Project to Integrate Small Producers into the Wine Production Chain (PROVIAR) "far exceeded most of its targets," concluded the General Audit Office (AGN, for its acronym in Spanish) in its report adopted in September 2015 that assessed the management of the Ministry of Agriculture Livestock and Fisheries in that matter.
Among the goals that justify this high level of efficacy are "the creation of 199 associative groups and the integration of approximately 2,700 small producers". The work of the Audit highlights on the one hand "qualitative benefits on the wine chain that took the proposal and the possibility to share the successful experience". On the other, "the importance of a 10 year contract beyond being a formal tool for the creation of partnership structures gives sustainability to the processes of integration."

Indoors, the project has critical or primary processes that make it up: Admission of Associative Group of Small Producers (GAPP) that are created and strengthened by the work of Technical Assistants (TA) through the development and implementation of Integrated Business Plans (PIN).
In this regard, the AGN said "the results of the formation and operation of GAPPs and the further development of the PINs, which realizes a high level of integration of small producers that cannot be measured even in productivity per hectare and current gross unit per hectare because the goals were set for 2017".
Between the '70s and '90s there were changes in the wine sector which led to the reduction of the cultivated "by focusing on marketing income at the expense of the productive stage" area, which generated a "drop in consumption by the low turnout in the domestic market."
In this context, in 2009, our country obtained a loan from the Inter-American Development Bank (IDB) to meet the costs of implementing the PROVIAR, as part of the Wine Plan 2020, to "give greater competitiveness and sustainability for small producers trying to reverse the systematic disappearance".
This project was evaluated by the AGN between March 2009 and July 2014, covering the provinces of Catamarca, Córdoba, La Rioja, Tucumán, Rio Negro, Salta, San Juan and Mendoza, the latter having the largest number of vineyards and wine surface.
The Federal Government contributed US $25 million while the IDB disbursed U$S 50 million. On the public credit, the Audit understood that "it is a quality debt because the investment was to solve a serious problem, both sectoral and regional".

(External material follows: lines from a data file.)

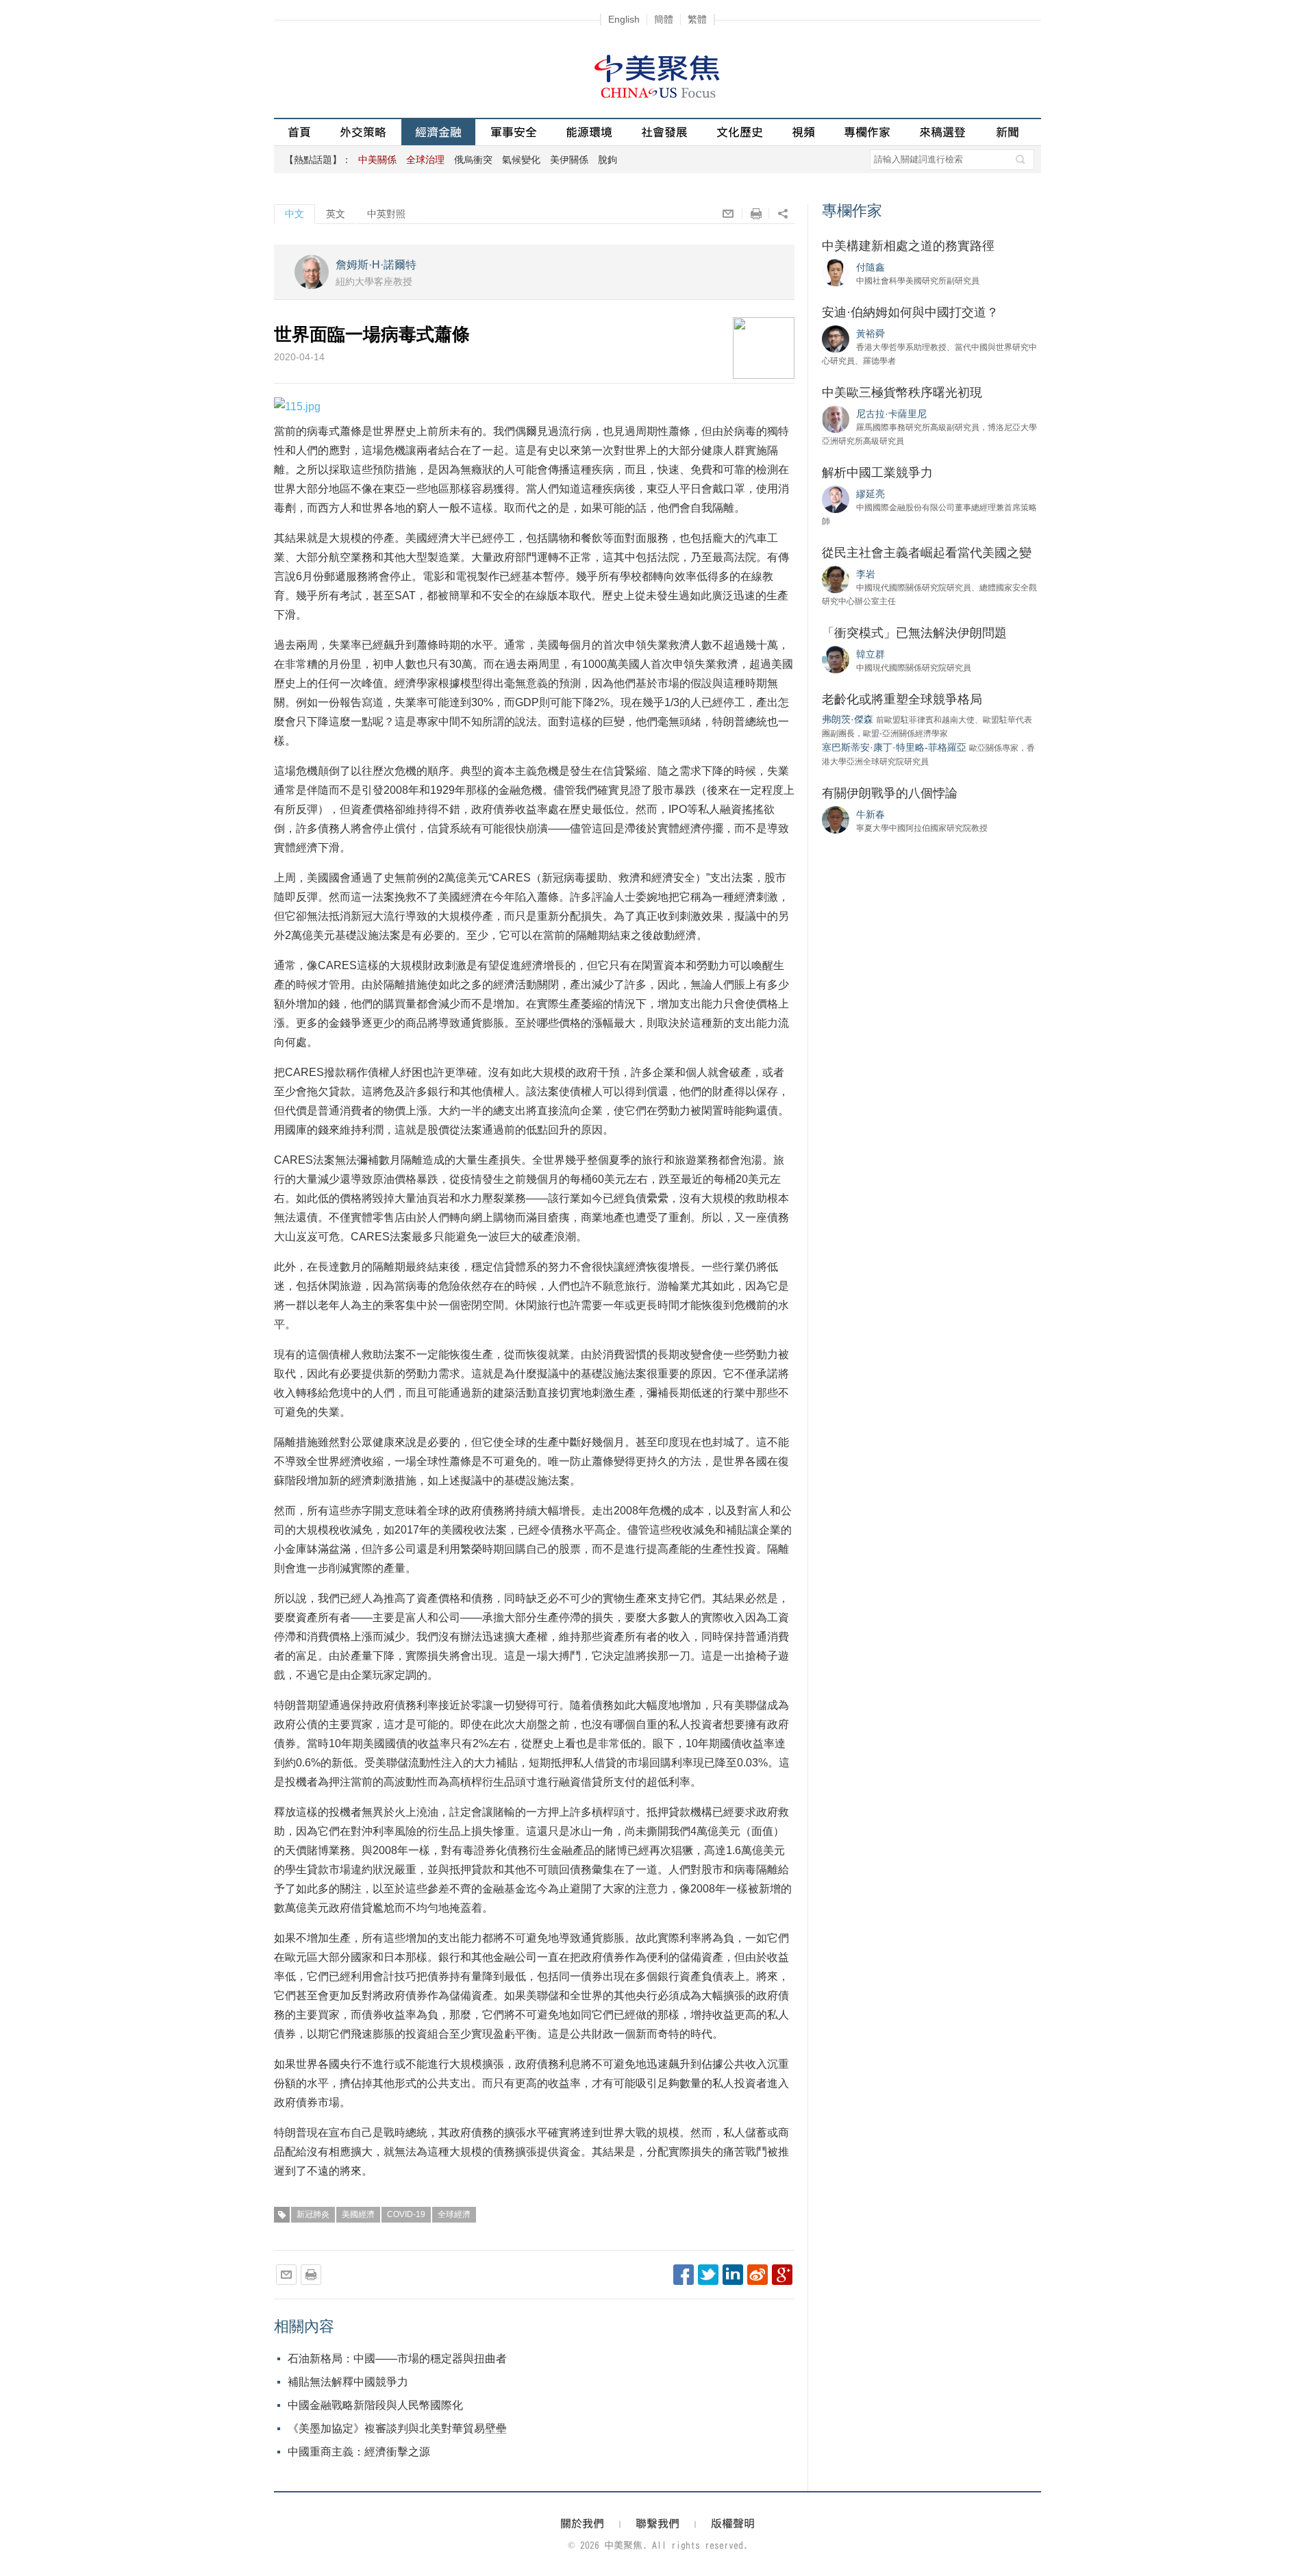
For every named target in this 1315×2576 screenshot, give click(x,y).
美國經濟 (358, 2214)
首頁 (299, 132)
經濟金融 (438, 132)
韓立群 (870, 654)
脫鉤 (607, 159)
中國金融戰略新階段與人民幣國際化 (375, 2405)
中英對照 (386, 213)
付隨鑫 (870, 267)
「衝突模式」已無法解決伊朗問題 (914, 633)
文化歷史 (739, 132)
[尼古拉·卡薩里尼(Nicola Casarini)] (835, 418)
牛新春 (870, 814)
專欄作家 (867, 132)
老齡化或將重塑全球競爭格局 (902, 699)
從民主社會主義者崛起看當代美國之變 (926, 553)
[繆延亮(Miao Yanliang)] (835, 498)
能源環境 (589, 132)
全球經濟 (454, 2214)
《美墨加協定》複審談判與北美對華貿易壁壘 (397, 2428)
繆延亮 (870, 493)
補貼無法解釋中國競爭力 (348, 2382)
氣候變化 (521, 159)
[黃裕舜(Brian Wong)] (835, 338)
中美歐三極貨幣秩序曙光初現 (902, 392)
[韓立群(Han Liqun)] (835, 658)
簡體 (663, 19)
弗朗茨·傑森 (847, 719)
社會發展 (664, 132)
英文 (335, 213)
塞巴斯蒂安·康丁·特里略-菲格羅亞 (894, 747)
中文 (294, 213)
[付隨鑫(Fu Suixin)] (835, 271)
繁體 (697, 19)
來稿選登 (942, 132)
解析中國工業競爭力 (877, 472)
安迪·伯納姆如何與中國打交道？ (910, 312)
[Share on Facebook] (683, 2274)
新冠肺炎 (313, 2214)
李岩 (865, 573)
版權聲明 (733, 2523)
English (624, 19)
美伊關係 (569, 159)
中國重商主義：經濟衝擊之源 (359, 2452)
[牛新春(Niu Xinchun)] (835, 819)
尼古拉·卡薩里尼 (891, 413)
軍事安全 (513, 132)
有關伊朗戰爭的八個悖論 (889, 793)
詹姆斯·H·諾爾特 (376, 265)
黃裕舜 (870, 333)
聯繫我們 (657, 2523)
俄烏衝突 (473, 159)
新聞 (1007, 132)
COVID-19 (406, 2214)
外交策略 (363, 132)
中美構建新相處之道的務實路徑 (908, 246)
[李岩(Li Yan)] (835, 578)
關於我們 (582, 2523)
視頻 (803, 132)
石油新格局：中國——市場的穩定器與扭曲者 (397, 2358)
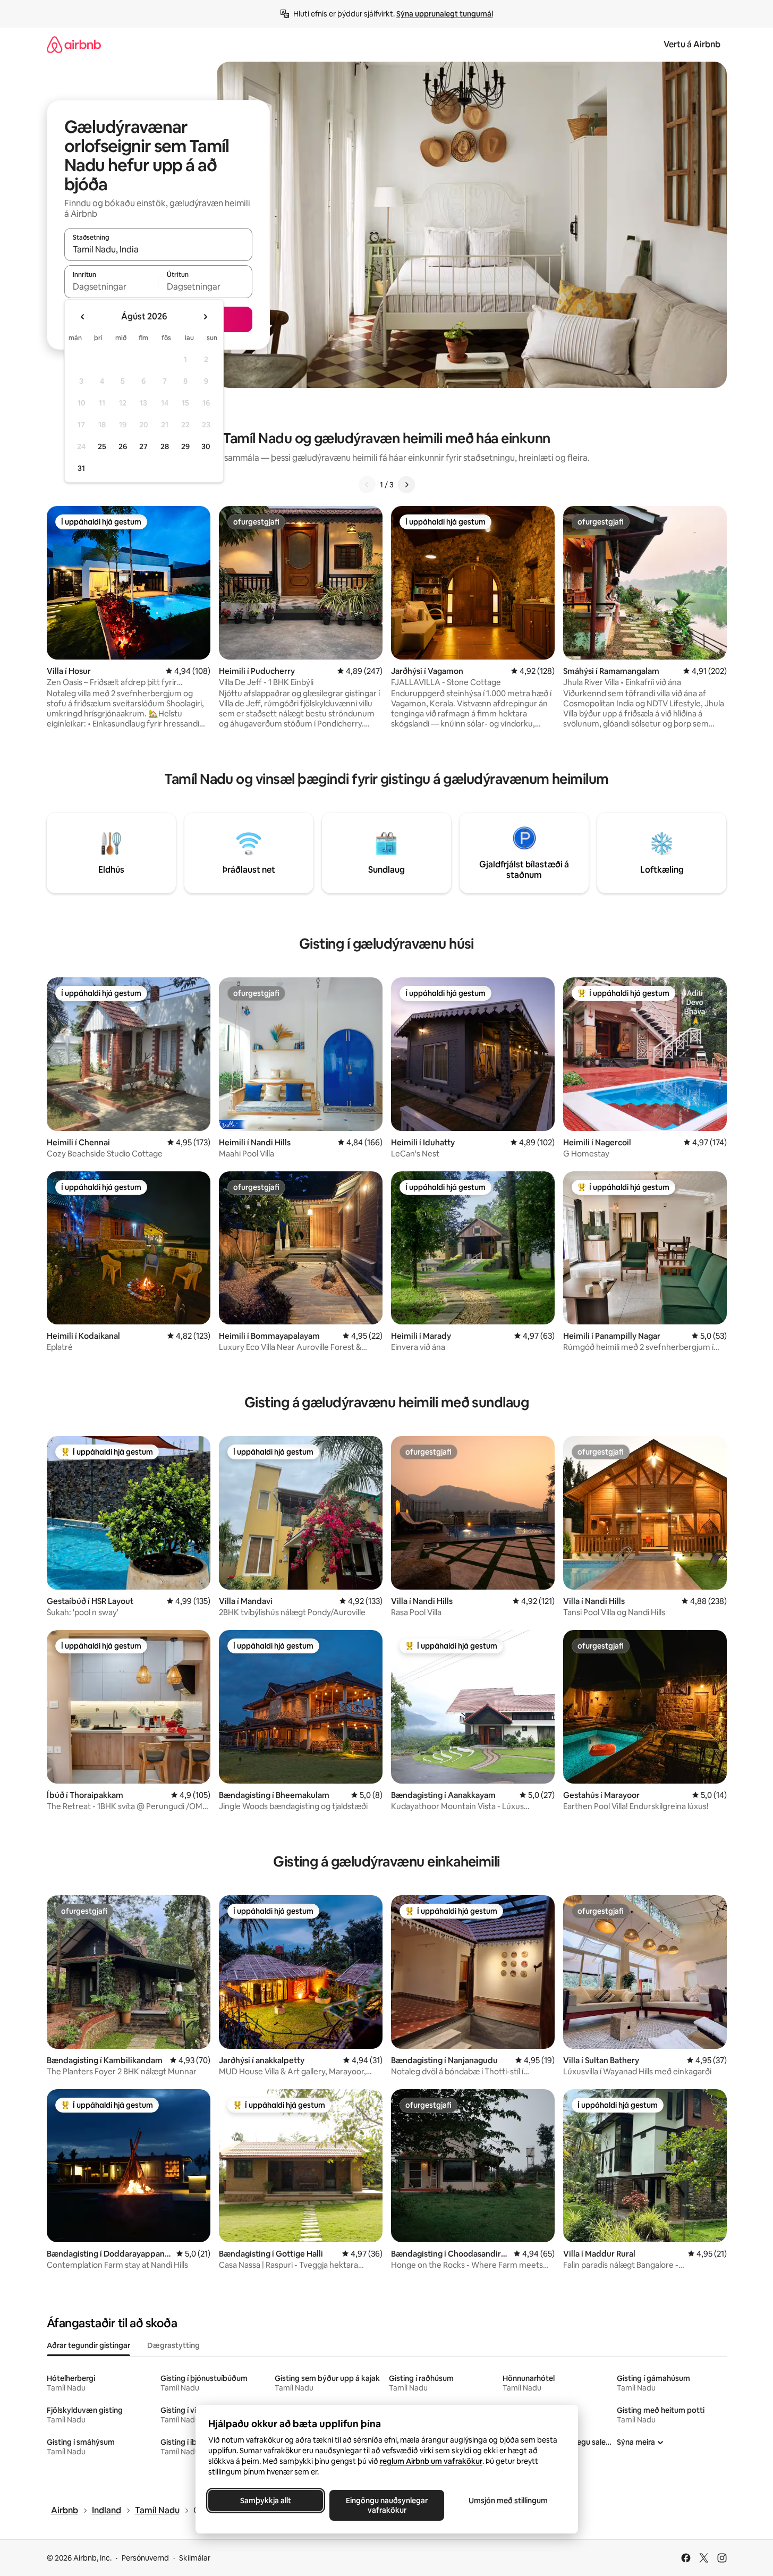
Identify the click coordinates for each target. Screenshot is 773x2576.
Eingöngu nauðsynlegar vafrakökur (387, 2505)
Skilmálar (194, 2558)
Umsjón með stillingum (507, 2500)
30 (205, 446)
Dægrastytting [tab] (173, 2345)
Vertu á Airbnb (692, 44)
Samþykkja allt (265, 2500)
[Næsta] (406, 484)
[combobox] (158, 249)
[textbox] (111, 286)
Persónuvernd (145, 2558)
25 (102, 446)
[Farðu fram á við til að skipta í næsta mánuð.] (205, 317)
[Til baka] (367, 484)
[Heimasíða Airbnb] (74, 44)
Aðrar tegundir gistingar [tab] (88, 2345)
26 (122, 446)
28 (164, 446)
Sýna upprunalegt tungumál (444, 14)
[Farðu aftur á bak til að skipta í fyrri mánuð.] (83, 317)
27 (143, 446)
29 (185, 446)
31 (81, 468)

However, the Watchdog said that "it may be an overestimation of the effectiveness of PROVIAR" because it worked with a population of between 8000 and 8500 small producers and not between 10 and 11 thousand as shown in the initial report. Therefore, the effectiveness achieved by the project in relation to the situation of origin, is overestimated because it reached 41% calculated on the 8 thousand, but would drop to 33% to take in relation to 10,000.
Improvement
Although the report is complimentary, the AGN also made some reprimands. 
On the one hand, "it failed to meet the goals of leaders and technicians trained and the Guilds Projects Financed" because degrees of implementation of 42% and 45% respectively were achieved. On the other hand, "the project implementation was disproportionate in relation to the jurisdictions planned."
To this observation they added that, "technical assistance showed qualitative constraints already missing in the formation of professionals from the social and human sciences in the interdisciplinary teams." Furthermore, quantitative limitations were detected because "insufficient ATs supervisors hindered the work on farms".
The AGN on the scope of the PROVIAR said it "is not fully functioning, in reporting Monitoring and Evaluation Project Integrated Management System (IMS)." In fact, the GIS was implemented two years into the plan and does not contain, for example, financial information".
Finally, regarding the opening data, the website of the program "is not updated nor does it provide the operating regulations for proper transparency and disclosure around the content."